Francisco Jerónimo afirma que conhece casos de call centers em que havia um computador usado por três trabalhadores, em três turnos, e neste momento é um computador para cada uma destas pessoas. “Mas o que os Call Centers estão a perceber é que é mais barato e mais eficiente dar um computador a cada pessoa e essa ficar a trabalhar da sua casa, do que ter um escritório cheio de pessoas, mesmo que poupem no número de computadores. O espaço físico é mais caro do que os computadores”.

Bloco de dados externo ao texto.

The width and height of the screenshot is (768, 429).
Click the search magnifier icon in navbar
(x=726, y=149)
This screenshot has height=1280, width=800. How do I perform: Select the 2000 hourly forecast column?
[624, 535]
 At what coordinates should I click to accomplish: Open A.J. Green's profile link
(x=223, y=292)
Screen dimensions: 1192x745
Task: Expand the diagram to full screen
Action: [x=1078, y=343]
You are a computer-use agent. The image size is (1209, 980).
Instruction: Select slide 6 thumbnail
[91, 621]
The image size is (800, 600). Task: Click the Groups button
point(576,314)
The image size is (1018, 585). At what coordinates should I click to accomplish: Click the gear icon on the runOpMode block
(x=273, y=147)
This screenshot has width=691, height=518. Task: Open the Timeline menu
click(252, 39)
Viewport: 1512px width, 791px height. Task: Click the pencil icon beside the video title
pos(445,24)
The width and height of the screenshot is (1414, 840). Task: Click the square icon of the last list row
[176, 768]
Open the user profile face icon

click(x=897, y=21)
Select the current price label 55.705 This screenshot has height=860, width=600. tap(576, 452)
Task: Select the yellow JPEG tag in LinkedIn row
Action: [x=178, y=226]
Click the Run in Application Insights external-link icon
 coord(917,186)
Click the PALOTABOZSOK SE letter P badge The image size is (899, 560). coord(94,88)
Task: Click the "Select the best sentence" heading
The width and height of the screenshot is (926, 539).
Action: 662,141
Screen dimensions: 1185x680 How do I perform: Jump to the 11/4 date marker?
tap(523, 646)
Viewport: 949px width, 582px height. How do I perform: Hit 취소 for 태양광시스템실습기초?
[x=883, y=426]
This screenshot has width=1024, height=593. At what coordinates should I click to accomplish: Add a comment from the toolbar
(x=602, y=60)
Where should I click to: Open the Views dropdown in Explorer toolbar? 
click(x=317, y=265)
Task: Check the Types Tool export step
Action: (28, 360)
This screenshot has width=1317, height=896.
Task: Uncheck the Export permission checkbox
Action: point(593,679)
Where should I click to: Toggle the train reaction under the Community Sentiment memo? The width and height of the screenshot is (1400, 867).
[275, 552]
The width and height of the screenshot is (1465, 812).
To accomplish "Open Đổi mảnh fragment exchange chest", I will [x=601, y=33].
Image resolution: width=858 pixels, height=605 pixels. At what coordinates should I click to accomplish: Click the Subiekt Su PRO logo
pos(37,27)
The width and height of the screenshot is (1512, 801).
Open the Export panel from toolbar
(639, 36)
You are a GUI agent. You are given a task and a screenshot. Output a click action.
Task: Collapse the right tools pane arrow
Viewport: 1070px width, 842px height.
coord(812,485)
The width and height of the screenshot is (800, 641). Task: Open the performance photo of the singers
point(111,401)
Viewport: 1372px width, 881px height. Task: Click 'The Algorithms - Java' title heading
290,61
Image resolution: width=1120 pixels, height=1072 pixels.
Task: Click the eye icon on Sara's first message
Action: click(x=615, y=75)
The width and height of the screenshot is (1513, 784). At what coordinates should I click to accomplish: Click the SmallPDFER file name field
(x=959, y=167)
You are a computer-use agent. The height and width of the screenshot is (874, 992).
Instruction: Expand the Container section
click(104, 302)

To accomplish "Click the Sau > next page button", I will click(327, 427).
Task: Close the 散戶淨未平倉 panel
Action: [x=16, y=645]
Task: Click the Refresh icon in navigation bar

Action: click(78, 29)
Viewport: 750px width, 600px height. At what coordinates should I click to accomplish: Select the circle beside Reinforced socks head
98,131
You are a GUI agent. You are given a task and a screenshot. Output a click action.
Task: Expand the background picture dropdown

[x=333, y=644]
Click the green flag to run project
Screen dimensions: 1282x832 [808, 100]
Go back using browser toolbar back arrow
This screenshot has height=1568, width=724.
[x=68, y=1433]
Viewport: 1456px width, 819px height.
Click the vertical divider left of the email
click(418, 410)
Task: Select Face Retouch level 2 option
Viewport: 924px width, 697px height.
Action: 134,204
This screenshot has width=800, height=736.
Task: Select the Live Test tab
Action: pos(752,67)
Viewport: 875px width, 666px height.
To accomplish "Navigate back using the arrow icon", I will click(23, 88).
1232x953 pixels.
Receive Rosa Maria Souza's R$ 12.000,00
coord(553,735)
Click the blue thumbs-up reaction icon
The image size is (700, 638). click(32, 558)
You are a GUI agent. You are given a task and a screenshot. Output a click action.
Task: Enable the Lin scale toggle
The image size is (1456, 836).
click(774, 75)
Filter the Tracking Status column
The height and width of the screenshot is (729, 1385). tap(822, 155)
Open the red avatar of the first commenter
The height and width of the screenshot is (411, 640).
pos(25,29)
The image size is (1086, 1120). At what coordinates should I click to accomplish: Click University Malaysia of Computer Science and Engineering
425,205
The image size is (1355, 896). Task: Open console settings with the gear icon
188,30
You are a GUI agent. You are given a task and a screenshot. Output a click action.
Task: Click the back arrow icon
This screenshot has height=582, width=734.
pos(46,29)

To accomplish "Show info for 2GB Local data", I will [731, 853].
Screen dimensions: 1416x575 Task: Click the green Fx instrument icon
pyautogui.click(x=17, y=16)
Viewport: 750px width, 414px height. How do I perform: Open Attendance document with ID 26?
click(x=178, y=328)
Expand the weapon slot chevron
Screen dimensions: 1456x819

No segmento do consumo, o que era normal era as pessoas terem o seu computador em casa para eventualmente ver uns emails. Mas como a maioria das pessoas tinha o computador no seu local de trabalho, a grande utilização era na máquina profissional na empresa. Por isso, agora os computadores têm um desgaste muito maior, e “em média as pessoas trocavam de máquina a cada cinco, seis ou sete anos, neste momento vão trocar a cada dois ou três anos, pelo seu uso diário”. Antes o computador do trabalho “desenrascava” as pessoas, agora é de uso permanente.
Tudo isso vai acelerar o crescimento global, e aumentá-lo, pois deixa de existir o conceito de um computador para cada família, para ser uma máquina por cada membro do agregado. A IDC prevê assim que este ano o mercado vai continuar a crescer porque há muitas pessoas que ainda não conseguiram comprar um computador. “Mas no próximo ano vamos ver uma renovação cada vez mais recorrente, coisa que não acontecia antes”. Os primeiros seis meses são essencialmente para suprir os backlogs dos pedidos. Já para a segunda metade do ano ainda não existe grandes previsões estruturadas.
Para o ano, apesar da previsão das vendas serem de desaceleração óbvia no crescimento, os números vão manter-se superiores ao período antes da pandemia devido às mudanças de paradigma. Isso acresce-se a outra aspecto referido por Francisco Jerónimo: “Muitas pessoas que compraram computadores este ano, adquiriram a primeira coisa que lhes apareceu à frente devido às limitações da oferta, e pela urgência de dar aos seus filhos. Muitas dessas máquinas não têm capacidades que satisfaçam as suas necessidades, seja de processamento ou memória, levando a uma renovação muito em breve desses computadores”.